US stock futures pointed to a lower open on Thursday as skittishness in the technology sector persisted, with market participants turning their attention to the upcoming nonfarm payrolls report for fresh clues on the health of the world's largest economy. Futures on the S&P 500 fell 0.4 per cent, while those on the tech-heavy Nasdaq 100 dropped 0.6 per cent, extending a cautious tone that has gripped Wall Street this week.
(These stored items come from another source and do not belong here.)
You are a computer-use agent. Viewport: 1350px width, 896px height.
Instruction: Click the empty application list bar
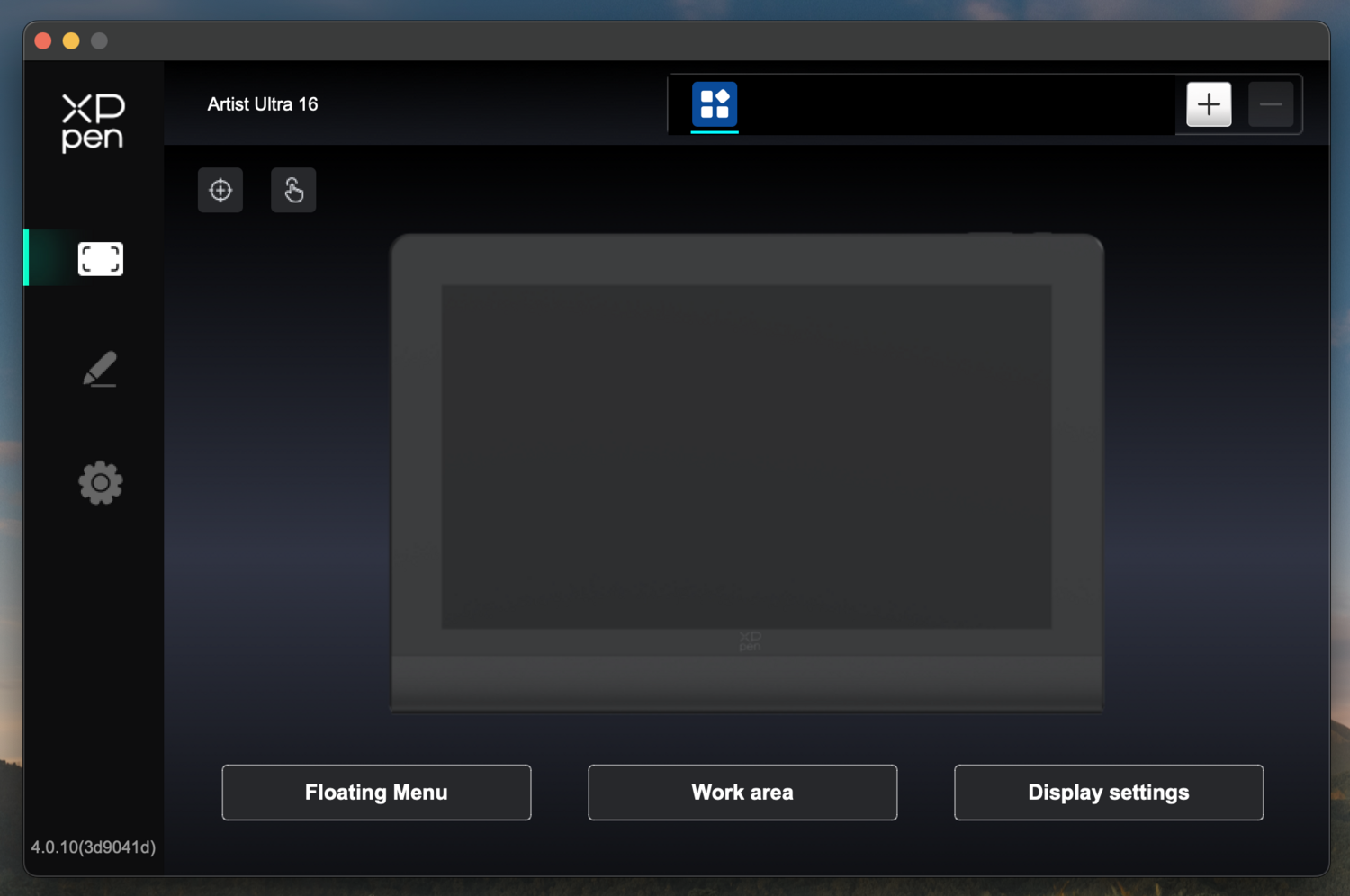(954, 104)
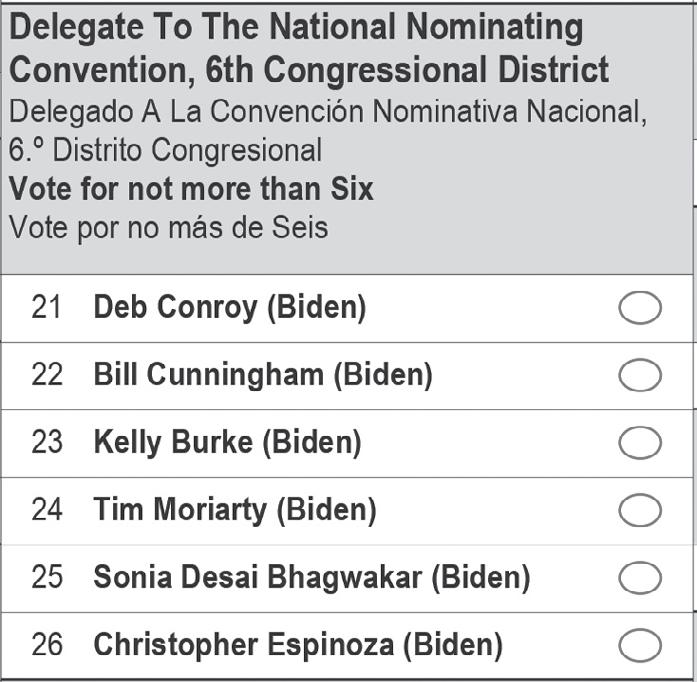Click the name Bill Cunningham (Biden)
This screenshot has height=682, width=697.
263,375
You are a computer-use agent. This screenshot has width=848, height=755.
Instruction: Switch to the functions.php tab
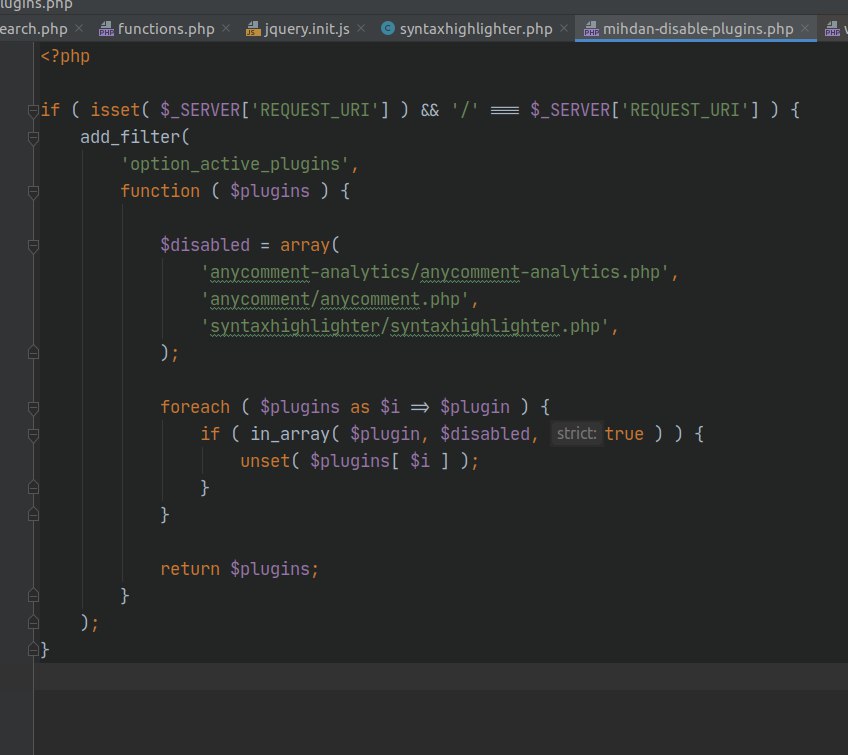[163, 29]
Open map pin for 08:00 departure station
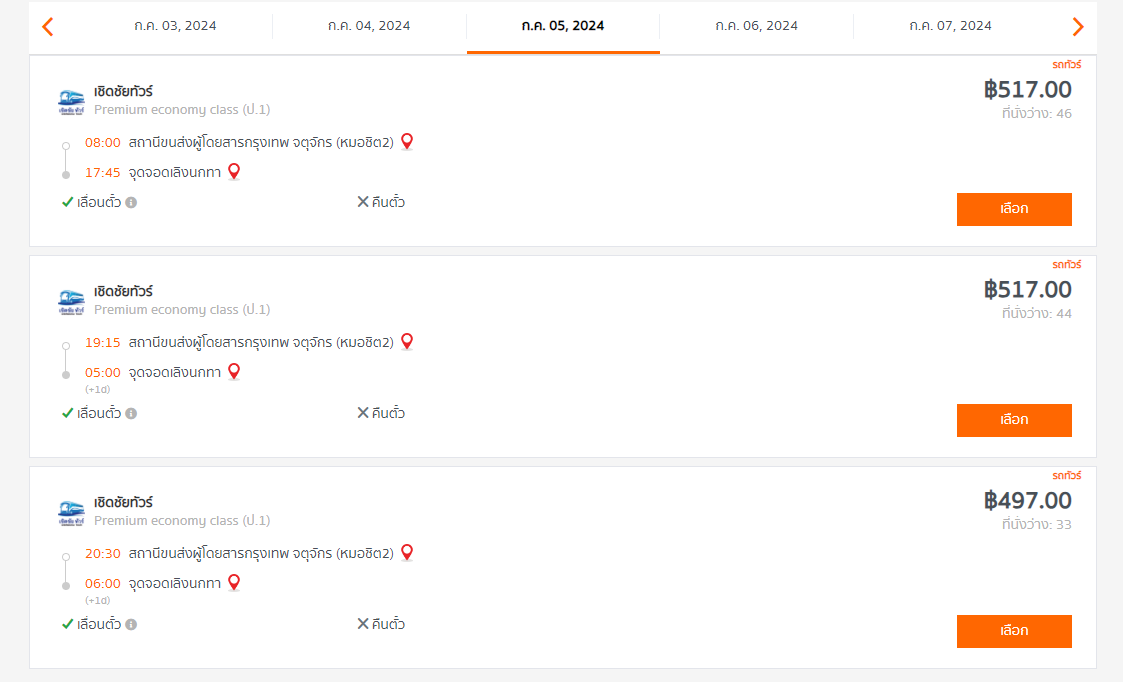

The technology sector has been under pressure amid concerns over stretched valuations and the potential for higher-for-longer interest rates. Shares of major firms such as Apple and Nvidia slipped in pre-market trading, reflecting ongoing unease. Analysts at CMC Markets noted that 'the tech rally has run ahead of fundamentals, and any hint of a hawkish Fed could trigger further profit-taking.'
Friday's nonfarm payrolls report is expected to show the US economy added 190,000 jobs in the latest month, according to a Reuters poll. A stronger-than-expected reading could reinforce the view that the Federal Reserve will hold off on cutting rates, which would likely weigh on growth stocks. Conversely, a weaker number might ease rate worries but raise fresh concerns about economic slowing.
For UK investors, the US market moves are significant given the interconnected nature of global equities. A sharp fall on Wall Street often drags down the FTSE 100 and FTSE 250, particularly in sectors such as technology and mining. Sterling has also been sensitive to US data, with the pound trading around $1.27 against the dollar ahead of the payrolls release. Pension funds with exposure to US equities could see short-term volatility, though long-term diversification remains key.
Market strategists at Hargreaves Lansdown commented that 'the nonfarm payrolls number is a critical data point for the Fed's next move. UK investors should brace for potential swings, but it's important to keep a long-term perspective and avoid knee-jerk reactions.' The Bank of England is also watching US data closely as it navigates its own rate path, adding another layer of complexity for British savers and borrowers.